Records for processing:
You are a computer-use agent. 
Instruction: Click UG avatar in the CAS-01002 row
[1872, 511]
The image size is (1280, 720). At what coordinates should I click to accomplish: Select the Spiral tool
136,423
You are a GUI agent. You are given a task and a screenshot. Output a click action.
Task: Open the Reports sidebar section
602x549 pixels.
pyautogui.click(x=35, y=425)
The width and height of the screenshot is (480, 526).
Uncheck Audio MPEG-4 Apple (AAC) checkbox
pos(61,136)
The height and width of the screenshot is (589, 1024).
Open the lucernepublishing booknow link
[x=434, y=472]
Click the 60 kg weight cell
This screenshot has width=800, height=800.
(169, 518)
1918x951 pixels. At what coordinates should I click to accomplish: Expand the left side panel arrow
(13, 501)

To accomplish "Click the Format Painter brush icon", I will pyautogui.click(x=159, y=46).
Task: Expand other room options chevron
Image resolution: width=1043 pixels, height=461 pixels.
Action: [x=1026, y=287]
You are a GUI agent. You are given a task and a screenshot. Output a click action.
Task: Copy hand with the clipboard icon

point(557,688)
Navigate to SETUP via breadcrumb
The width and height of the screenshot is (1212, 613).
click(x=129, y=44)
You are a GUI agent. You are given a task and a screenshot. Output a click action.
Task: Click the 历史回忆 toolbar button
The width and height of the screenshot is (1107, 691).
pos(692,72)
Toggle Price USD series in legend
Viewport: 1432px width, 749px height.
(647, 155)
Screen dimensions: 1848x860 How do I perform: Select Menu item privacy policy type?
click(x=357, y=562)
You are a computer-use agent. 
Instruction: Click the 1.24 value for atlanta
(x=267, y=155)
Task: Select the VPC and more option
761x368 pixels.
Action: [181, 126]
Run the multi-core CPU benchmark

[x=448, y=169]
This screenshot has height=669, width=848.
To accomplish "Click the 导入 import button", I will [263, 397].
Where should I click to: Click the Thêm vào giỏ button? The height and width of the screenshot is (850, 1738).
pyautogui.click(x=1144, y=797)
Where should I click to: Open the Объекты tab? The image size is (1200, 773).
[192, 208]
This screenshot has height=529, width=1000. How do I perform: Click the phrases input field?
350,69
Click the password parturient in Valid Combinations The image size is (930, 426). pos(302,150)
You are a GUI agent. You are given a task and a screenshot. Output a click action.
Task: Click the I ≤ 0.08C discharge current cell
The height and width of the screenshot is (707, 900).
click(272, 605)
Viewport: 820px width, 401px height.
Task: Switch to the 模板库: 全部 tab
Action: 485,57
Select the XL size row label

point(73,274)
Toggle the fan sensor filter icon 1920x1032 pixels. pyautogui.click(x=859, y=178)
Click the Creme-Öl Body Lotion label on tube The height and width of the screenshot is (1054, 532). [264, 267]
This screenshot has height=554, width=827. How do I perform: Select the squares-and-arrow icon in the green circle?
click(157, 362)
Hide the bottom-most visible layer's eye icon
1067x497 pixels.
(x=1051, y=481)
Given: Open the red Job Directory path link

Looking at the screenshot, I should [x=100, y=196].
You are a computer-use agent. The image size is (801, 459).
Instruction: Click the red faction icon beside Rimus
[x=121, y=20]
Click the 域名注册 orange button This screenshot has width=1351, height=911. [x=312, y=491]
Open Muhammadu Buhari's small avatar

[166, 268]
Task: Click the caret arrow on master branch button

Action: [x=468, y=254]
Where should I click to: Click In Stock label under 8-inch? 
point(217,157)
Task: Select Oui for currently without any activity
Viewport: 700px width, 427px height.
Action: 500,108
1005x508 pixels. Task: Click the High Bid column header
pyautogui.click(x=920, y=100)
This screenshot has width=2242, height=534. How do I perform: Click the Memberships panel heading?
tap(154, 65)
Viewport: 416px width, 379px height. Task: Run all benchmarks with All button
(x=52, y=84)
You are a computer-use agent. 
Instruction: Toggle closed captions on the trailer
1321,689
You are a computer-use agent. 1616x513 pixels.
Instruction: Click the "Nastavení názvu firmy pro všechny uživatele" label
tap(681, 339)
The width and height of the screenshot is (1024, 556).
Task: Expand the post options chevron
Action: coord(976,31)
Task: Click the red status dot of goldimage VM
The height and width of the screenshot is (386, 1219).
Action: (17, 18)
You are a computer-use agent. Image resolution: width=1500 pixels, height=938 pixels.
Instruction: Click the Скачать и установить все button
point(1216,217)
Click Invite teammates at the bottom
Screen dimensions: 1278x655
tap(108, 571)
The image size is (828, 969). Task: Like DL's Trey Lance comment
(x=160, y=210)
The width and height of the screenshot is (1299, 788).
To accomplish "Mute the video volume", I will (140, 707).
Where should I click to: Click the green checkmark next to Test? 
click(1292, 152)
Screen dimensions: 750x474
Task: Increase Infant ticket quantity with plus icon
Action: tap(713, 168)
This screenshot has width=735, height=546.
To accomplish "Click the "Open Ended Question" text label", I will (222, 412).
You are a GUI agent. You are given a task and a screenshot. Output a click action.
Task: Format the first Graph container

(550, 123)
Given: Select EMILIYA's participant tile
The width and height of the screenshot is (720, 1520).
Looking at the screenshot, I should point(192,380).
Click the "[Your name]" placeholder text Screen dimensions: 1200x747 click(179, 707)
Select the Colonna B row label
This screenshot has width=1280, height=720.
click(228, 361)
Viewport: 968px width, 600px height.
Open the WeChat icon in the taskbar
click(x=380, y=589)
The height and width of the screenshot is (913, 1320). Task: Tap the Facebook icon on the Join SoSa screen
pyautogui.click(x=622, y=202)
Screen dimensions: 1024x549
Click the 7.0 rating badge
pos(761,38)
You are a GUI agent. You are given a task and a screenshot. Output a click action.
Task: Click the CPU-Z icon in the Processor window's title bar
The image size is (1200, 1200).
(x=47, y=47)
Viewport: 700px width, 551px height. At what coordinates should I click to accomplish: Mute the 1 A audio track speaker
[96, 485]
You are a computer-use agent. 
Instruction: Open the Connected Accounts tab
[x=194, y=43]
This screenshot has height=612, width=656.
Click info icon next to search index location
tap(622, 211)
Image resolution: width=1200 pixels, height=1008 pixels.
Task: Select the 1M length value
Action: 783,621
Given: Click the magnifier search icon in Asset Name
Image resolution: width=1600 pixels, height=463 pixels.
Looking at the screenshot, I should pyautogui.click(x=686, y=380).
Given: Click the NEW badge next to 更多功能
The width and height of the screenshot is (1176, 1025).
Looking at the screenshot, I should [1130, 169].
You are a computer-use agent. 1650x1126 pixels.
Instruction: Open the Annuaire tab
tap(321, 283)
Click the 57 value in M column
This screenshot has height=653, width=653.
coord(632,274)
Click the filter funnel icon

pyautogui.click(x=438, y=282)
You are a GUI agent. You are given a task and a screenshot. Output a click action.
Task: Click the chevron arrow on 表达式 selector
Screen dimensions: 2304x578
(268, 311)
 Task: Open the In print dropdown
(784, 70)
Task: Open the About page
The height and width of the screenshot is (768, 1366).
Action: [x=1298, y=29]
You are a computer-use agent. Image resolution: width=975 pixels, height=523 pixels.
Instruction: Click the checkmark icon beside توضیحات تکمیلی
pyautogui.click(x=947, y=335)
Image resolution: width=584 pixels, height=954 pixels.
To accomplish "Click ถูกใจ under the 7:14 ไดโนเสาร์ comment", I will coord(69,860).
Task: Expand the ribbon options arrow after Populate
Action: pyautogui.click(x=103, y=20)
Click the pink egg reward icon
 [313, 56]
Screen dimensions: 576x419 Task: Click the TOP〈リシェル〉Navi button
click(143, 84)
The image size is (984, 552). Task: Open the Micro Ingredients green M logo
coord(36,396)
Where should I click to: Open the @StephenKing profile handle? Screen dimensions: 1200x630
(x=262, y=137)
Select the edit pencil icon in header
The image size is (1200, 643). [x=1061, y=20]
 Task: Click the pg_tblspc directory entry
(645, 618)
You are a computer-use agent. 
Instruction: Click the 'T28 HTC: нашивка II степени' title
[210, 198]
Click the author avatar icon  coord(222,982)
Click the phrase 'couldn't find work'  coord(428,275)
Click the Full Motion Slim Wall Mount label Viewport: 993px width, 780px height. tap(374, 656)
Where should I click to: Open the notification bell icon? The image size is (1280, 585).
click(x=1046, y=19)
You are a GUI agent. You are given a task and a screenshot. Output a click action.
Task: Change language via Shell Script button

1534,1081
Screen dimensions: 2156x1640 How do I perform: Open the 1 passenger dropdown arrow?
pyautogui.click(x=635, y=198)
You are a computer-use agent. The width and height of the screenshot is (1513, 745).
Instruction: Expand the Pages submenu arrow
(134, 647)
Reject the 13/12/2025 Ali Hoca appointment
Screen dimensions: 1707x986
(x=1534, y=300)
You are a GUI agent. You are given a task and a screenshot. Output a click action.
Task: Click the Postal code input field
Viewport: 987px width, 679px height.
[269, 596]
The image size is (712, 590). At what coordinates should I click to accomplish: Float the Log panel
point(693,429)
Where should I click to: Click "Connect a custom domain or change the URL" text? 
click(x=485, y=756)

What to work on: Working from the material above, retype exactly the lines from the one with "Image resolution: width=584" through the one with "Click the author", both included, and only those lines.

Output for this task:
Image resolution: width=584 pixels, height=954 pixels.
To accomplish "Click ถูกใจ under the 7:14 ไดโนเสาร์ comment", I will coord(69,860).
Task: Expand the ribbon options arrow after Populate
Action: pyautogui.click(x=103, y=20)
Click the pink egg reward icon
 [313, 56]
Screen dimensions: 576x419 Task: Click the TOP〈リシェル〉Navi button
click(143, 84)
The image size is (984, 552). Task: Open the Micro Ingredients green M logo
coord(36,396)
Where should I click to: Open the @StephenKing profile handle? Screen dimensions: 1200x630
(x=262, y=137)
Select the edit pencil icon in header
The image size is (1200, 643). [x=1061, y=20]
 Task: Click the pg_tblspc directory entry
(645, 618)
You are a computer-use agent. 
Instruction: Click the 'T28 HTC: нашивка II степени' title
[210, 198]
Click the author avatar icon  coord(222,982)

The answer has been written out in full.